Work instruction: Below are some records; quote exactly the lines from the one that contains "Click the 9:43 AM timestamp" through the one that contains "Given: Click 桃園市 in the subregion list", inclusive, and no others.

※

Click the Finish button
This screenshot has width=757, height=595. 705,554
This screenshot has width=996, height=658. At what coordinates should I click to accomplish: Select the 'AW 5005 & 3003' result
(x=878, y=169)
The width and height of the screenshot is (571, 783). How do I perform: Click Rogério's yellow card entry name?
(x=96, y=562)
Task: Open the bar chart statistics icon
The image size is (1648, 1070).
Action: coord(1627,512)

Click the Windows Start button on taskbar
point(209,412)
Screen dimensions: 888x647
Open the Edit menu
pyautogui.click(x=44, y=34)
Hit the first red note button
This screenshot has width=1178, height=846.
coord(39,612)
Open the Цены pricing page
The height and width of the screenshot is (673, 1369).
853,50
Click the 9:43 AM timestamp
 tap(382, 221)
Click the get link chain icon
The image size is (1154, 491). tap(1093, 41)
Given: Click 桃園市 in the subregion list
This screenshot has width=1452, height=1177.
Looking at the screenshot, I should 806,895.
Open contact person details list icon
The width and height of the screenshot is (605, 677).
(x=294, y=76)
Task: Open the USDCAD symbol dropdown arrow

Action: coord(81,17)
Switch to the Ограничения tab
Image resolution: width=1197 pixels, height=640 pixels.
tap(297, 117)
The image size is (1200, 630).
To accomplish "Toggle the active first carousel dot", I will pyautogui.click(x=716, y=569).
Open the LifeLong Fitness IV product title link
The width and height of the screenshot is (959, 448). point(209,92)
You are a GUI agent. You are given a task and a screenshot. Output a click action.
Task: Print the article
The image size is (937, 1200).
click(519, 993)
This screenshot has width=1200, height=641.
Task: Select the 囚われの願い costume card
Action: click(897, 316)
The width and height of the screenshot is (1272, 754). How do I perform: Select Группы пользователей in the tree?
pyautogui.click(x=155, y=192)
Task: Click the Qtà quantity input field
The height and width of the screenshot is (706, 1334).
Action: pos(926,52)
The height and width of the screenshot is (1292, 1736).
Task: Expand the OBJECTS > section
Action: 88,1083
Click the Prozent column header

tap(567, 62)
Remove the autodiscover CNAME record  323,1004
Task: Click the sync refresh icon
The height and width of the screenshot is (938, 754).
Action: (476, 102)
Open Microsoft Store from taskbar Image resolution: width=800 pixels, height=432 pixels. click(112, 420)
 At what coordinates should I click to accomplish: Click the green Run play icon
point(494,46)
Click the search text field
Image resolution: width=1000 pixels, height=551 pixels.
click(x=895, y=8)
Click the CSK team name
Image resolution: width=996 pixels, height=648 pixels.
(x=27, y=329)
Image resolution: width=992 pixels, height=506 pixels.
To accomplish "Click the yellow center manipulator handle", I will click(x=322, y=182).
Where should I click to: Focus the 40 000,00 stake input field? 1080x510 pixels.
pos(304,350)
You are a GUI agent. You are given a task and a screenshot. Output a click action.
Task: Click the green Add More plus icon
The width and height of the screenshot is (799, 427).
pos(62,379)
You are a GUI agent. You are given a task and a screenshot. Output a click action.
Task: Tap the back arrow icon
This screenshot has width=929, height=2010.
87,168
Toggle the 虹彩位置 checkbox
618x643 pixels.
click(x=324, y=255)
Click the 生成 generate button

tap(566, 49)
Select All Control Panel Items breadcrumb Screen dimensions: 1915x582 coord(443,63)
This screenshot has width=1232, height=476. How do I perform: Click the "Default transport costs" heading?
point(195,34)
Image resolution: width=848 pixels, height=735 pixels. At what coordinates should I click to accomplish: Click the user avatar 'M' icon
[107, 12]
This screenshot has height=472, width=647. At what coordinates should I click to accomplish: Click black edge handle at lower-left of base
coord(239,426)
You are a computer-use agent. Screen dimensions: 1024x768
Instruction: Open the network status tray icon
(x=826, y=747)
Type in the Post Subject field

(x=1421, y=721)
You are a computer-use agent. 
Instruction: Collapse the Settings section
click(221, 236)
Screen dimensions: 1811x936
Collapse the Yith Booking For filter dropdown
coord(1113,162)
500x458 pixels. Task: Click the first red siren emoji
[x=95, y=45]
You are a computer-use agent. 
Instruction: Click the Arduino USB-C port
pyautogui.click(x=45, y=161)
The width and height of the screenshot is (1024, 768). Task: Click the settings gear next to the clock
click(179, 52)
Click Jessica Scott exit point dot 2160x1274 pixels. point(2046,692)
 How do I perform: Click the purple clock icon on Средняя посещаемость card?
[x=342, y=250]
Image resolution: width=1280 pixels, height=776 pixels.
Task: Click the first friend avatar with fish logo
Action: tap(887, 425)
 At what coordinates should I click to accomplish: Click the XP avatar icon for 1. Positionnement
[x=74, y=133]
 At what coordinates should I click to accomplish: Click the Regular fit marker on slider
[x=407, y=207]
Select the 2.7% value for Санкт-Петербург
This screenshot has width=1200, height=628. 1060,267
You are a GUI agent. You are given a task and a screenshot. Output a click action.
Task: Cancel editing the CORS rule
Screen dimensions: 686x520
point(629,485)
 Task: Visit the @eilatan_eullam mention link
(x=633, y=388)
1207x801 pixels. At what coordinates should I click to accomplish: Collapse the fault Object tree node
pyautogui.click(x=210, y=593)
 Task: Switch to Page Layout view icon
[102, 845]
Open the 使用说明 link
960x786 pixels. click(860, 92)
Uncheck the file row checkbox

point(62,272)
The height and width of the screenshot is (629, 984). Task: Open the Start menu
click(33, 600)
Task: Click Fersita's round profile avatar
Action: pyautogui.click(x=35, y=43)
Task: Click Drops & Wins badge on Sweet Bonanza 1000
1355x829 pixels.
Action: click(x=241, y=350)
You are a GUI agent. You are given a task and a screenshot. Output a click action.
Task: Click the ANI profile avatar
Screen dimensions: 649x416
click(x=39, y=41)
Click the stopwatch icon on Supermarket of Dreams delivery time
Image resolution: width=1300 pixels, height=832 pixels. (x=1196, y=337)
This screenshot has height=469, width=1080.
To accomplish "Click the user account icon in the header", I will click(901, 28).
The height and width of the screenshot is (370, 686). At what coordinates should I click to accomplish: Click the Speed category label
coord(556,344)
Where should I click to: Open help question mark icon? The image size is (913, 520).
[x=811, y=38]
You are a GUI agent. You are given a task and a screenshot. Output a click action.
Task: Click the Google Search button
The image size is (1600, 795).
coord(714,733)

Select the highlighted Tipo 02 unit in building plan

※

Solution to this exercise:
Click the 9:43 AM timestamp
 tap(382, 221)
Click the get link chain icon
The image size is (1154, 491). tap(1093, 41)
Given: Click 桃園市 in the subregion list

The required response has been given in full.